El deslumbramiento con el estilo de vida norteamericano, que en los años posteriores al fin de la URSS envolvió amplias capas de la juventud, cedió lugar a una visión realista de la cultura exportada por los EEUU. Sus efectos negativos continúan pesando mucho en la cotidianidad moscovita, pero la propia imagen del presidente Barack Obama, recibido con entusiasmo, perdió ya el poder de atracción inicial. Las guerras imperialistas de los EEUU inspiran hoy un repudio cada vez más generalizado.
En ese sentido, la política de recuperación de la dignidad nacional, transparente en el nuevo tipo de diálogo con Washington, contribuyó al prestigio de Putin y Medvédev.
No hablé, en cambio, con una sola persona que no manifestase desprecio y aversión por Yeltsin. Identifican en él no solo al enterrador de la Unión Soviética, sino a un político corrupto, sumiso frente a los EEUU, un aventurero ambicioso, un alcohólico degradado.
Con alguna sorpresa mía, poco se habla ya de Gorbachov y de Jruschov. Fueron casi olvidados, al contrario de Breznev recordado con afecto por mucha gente. ¿Se apagó totalmente la esperanza del pueblo ruso? No es esa mi convicción.
Más de una vez a viejos amigos y gentes jóvenes escuché, al comentar los males del presente, la afirmación de que la marcha del pueblo ruso por la Historia ha sido trágica, mas siempre, después de sufrimientos inenarrables, encontró la manera de salir de la obscuridad para la luz.

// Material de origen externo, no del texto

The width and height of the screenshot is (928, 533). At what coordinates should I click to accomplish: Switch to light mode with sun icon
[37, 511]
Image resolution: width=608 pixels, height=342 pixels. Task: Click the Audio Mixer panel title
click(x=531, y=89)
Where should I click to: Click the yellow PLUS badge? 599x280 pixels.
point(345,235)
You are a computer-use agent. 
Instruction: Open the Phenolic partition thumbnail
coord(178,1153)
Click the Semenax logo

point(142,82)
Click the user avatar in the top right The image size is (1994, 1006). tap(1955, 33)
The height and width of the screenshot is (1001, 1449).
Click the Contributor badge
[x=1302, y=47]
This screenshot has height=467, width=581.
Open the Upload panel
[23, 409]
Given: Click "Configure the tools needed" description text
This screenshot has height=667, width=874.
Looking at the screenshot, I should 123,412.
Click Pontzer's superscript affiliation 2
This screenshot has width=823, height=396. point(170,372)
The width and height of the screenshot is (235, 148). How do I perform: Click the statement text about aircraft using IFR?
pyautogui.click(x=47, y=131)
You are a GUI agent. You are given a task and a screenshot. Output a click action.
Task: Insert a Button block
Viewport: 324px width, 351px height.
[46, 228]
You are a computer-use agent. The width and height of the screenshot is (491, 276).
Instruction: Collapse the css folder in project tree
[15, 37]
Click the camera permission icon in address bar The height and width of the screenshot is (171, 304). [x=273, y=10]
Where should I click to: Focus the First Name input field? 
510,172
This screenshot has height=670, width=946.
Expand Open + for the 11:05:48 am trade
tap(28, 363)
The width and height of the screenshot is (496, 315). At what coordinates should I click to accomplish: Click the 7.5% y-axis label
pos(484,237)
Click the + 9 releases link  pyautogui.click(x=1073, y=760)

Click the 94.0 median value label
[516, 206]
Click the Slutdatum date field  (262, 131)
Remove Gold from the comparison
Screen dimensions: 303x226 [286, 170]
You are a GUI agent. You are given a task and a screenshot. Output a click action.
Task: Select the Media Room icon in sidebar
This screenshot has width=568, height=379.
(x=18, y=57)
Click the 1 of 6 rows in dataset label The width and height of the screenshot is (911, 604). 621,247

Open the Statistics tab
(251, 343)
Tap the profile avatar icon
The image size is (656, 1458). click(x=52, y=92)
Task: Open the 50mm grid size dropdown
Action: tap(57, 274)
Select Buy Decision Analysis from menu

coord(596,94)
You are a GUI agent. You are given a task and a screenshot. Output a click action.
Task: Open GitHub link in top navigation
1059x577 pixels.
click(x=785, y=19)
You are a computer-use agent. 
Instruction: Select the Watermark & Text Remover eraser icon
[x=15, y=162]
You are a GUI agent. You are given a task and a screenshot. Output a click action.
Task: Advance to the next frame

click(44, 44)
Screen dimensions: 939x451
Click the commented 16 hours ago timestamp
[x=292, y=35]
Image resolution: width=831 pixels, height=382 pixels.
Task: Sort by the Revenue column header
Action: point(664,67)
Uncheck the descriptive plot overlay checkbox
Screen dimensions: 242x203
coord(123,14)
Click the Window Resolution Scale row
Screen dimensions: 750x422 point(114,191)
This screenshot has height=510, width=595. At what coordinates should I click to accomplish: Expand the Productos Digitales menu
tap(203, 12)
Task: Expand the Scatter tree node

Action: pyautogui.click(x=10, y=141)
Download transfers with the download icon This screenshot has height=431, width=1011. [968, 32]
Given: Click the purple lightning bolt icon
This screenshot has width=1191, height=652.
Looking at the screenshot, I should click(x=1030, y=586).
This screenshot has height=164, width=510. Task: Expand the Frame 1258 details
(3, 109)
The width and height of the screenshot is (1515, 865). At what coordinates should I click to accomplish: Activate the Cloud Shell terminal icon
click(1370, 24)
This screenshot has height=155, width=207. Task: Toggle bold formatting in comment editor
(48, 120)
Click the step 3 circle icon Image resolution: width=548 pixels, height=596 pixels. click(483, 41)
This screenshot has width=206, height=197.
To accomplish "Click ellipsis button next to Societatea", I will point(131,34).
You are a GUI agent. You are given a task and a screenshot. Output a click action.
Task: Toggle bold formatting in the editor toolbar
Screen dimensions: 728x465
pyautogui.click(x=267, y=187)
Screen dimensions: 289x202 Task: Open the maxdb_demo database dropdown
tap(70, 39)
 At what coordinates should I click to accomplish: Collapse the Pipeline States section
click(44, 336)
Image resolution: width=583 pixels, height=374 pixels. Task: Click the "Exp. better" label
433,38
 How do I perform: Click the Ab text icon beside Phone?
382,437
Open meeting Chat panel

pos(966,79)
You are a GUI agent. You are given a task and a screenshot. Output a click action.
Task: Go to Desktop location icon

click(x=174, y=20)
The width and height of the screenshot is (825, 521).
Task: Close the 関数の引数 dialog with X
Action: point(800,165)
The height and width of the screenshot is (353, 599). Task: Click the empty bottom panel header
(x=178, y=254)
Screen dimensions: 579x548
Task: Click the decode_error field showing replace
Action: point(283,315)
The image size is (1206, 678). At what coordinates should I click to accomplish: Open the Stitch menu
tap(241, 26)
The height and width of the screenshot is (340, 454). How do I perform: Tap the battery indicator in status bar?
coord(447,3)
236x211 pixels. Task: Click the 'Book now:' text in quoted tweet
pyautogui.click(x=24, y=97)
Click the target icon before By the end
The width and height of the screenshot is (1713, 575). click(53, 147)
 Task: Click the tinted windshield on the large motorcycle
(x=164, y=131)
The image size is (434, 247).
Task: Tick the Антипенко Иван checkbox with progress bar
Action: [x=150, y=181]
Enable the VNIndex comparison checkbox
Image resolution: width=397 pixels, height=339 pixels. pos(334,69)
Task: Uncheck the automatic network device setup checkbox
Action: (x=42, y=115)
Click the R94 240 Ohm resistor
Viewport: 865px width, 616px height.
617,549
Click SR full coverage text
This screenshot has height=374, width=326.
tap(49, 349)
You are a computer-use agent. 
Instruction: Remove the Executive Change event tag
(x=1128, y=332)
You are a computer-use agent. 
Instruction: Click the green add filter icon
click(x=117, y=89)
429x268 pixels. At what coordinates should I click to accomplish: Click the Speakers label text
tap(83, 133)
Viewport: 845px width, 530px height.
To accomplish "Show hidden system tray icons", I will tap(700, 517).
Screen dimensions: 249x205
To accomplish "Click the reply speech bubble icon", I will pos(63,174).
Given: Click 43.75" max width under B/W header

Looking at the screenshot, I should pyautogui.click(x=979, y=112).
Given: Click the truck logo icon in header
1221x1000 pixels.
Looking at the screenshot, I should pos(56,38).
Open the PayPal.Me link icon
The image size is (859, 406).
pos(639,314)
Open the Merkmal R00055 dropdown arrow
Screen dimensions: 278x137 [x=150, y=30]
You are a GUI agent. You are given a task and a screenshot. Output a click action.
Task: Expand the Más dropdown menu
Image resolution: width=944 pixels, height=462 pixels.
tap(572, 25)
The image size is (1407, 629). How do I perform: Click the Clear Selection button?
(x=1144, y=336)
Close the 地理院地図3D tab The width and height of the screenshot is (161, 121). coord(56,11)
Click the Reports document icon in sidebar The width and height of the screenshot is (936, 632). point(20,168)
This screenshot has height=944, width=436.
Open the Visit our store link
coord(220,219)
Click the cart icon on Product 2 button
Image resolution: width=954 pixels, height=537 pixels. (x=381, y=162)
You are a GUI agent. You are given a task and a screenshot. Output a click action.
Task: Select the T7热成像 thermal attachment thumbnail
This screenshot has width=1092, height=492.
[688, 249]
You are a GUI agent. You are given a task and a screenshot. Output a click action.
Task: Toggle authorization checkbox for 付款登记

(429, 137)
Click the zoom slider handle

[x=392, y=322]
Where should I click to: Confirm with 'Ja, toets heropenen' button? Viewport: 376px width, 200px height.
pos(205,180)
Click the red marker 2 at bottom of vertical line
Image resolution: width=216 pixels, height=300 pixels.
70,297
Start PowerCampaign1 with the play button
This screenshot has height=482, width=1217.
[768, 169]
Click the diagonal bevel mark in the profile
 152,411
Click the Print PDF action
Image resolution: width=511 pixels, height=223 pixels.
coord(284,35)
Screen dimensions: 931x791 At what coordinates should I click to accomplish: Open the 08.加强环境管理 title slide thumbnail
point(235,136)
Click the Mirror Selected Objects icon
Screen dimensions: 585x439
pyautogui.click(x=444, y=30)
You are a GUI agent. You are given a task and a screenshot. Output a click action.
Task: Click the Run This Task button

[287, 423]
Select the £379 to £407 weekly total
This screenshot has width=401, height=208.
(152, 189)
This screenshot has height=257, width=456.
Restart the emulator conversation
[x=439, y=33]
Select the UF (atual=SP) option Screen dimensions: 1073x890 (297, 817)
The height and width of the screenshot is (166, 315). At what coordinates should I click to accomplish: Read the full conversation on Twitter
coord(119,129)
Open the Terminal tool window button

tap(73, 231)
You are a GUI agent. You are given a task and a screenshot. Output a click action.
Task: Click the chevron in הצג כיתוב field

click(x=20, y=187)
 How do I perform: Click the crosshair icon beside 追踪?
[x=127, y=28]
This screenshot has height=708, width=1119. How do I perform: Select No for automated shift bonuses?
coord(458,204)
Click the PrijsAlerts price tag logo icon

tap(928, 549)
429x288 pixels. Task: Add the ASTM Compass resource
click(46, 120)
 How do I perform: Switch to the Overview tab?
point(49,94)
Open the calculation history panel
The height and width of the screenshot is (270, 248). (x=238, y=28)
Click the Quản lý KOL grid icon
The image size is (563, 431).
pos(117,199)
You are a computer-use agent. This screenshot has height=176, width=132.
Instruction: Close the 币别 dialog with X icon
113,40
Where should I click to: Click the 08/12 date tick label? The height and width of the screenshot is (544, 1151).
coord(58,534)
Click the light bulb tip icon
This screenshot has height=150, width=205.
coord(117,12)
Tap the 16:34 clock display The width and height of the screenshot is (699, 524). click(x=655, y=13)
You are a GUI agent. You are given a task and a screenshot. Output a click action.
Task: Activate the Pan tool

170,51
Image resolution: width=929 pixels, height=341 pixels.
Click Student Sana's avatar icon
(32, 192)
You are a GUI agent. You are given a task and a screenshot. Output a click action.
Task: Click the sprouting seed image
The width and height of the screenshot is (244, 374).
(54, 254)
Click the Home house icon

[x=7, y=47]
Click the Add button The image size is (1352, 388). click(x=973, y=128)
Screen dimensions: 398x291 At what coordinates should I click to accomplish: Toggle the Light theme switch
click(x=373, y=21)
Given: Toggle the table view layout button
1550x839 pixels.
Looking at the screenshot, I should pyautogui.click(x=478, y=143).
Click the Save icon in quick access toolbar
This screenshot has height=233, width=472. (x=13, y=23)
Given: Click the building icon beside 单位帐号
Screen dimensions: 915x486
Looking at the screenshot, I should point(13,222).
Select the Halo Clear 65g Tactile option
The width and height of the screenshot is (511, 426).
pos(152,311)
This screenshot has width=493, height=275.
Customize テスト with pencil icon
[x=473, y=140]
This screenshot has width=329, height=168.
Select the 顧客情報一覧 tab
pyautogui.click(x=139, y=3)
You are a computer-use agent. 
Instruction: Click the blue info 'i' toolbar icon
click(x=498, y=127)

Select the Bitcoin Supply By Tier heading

Pensé en la miserable, famélica y atrasada Rusia medieval, indefensa frente a las ininterrumpidas invasiones de los nómadas asiáticos, en el flagelo que fueron los tres siglos de ocupación de parte del país por las hordas de mongoles, en las invasiones de polacos y suecos, en la entrada de Napoleón en Moscú y sus posterior derrota, en los monstruosos crímenes cometidos por los alemanes en las dos guerras mundiales. Recordé los siglos de la servidumbre. Mas cuando nadie lo esperaba, fue también en Rusia donde surgió y venció la primera Revolución Socialista de la Historia.
Admito que el renacimiento de la nación rusa, inevitable, será dialécticamente facilitado por la decadencia del poder imperial de los EEUU. La actual crisis del capitalismo es estructural y no cíclica como las anteriores. Tiende a agravarse al contrario de lo que afirman Obama y los banqueros de Wall Street.
Ese naufragio, sin fecha en el calendario, creará condiciones favorables a la emergencia de un mundo multipolar. Y en el él pueblo ruso tendrá un papel insustituible que desempeñar.
Soy optimista. Al salir del túnel, Rusia, creo, reencontrara la luz y el calor del sol.